Of the four friends I received four different addresses. One lives on Carretera Perimetral, two live on Circunvalacion Aeropuerto, and another lives on Carretera Garrafon. 

Some of us apparently live in the neighbourhood of Colonia Rancho Alegra, while the others don't. Lawrie's sister Linda, and her husband Richard live one lot south of us so their address is almost exactly the same as ours, except they are lote #1, the lot in between us is still vacant and would be lote #2.

Along this road there are several lots numbered 1, or 2 or 3 because every time the Manzana number changes – that's the M204 in our address – the lot numbers start over again. Many of our friends have attempted to number their houses with something recognizable, something that makes sense and the result is quite interesting: #216 is south of #305, which is south of #20. In other words if you were driving from the centre of town trying to find a specific number you would see #20, then #305, then #216. It's a good way to keep everyone guessing!


Other friends have chosen to name their houses in an attempt to be easily located by postal workers, delivery personal, or emergency services. Some of the best names we have seen are slightly humorous ones such as Sandra and Carl's Casa Spanglish, Brook and Paul's Cas-A-Beer, John and Betty's Casa Piolin (Tweety Bird) or Chuck and Marcy's Casa Gallo, (Rooster is Chuck's nick-name).


Linda and Richard Grierson call their house Casa Luna Turquesa (House of the Turquoise Moon). They have an easily recognizable turquoise crescent-shaped moon attached to the upper edge of the house. Harriet and Richard Lowe, on the other hand, chose Casa Flamboyan. The name aptly describes their beautiful multi-coloured home. A number of local folks just put a plaque with their family name on the house, and that works too. When we named our house Casa K'aay Hà, we thought we were calling it the Mayan equivalent of Singing Water, as it turns out the name can mean either Song Water or Fish of the Sea!

Well, with all of these choices for addresses no wonder the postal delivery folks have a challenge making deliveries. We have been lucky, always getting great service from the post office. 

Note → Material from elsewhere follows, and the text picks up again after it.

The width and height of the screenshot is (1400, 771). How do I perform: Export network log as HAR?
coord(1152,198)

Here's three hints that might help you get good service as well:
  1. name your house, or put a number on it – anything to distinguish it from the others on your street
  2. visit the post office with a photograph of your house and get to know the employees
  3. stop by on November 12th, National Postal Workers Appreciation Day with goodies, beverages, and of course a tip. (They are only open until noon on this day.)
We also offer a bottle of cold water, or a soda to any of the delivery people hired to drop off bank statements, utility bills, or parcels. A little kindness goes a long way towards getting great service.

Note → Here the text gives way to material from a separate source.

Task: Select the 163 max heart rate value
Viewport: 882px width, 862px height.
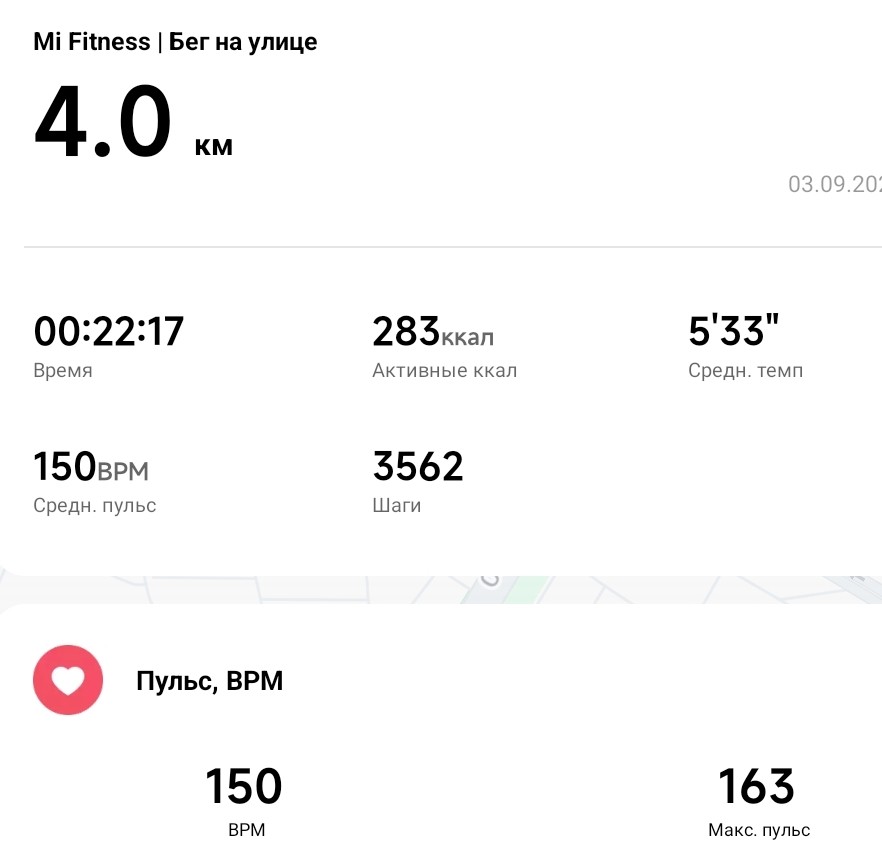Action: 757,787
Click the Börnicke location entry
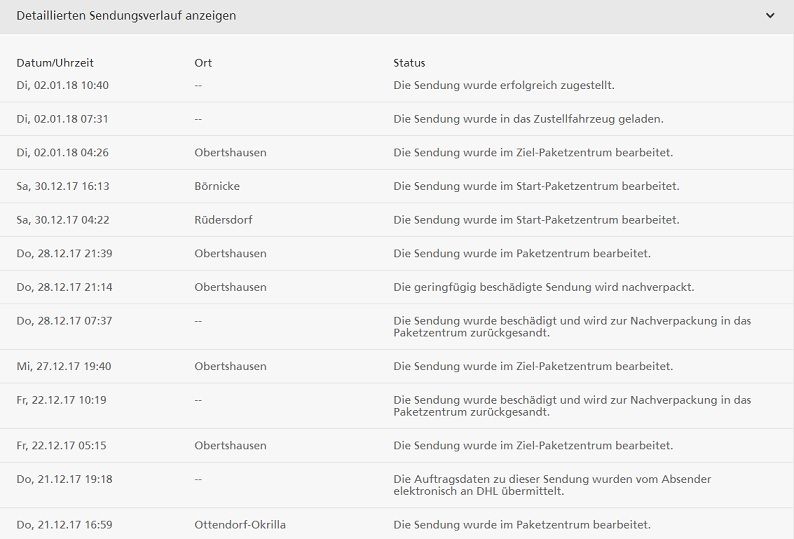 (217, 186)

As for how to find us, that easy! We either say we are on Aeropuerto across from the high school basketball court, or we say we are next door to Casa Luna Turquesa. Richard and Linda have been here on Isla longer than we have, and most people know where they live.  It's simple!

Hasta Luego
Lawrie & Lynda

An error correction: Along this road there are several lots numbered 1, or 2 or 3 because every time the Manzana number changes – that's the M204 in our address – the lot numbers start over again.    That should read Monzana - we have lived in this house for going on seven years, and all of our paperwork says Manzana (apple) but I just discovered the word is Monzana (block).  Too funny!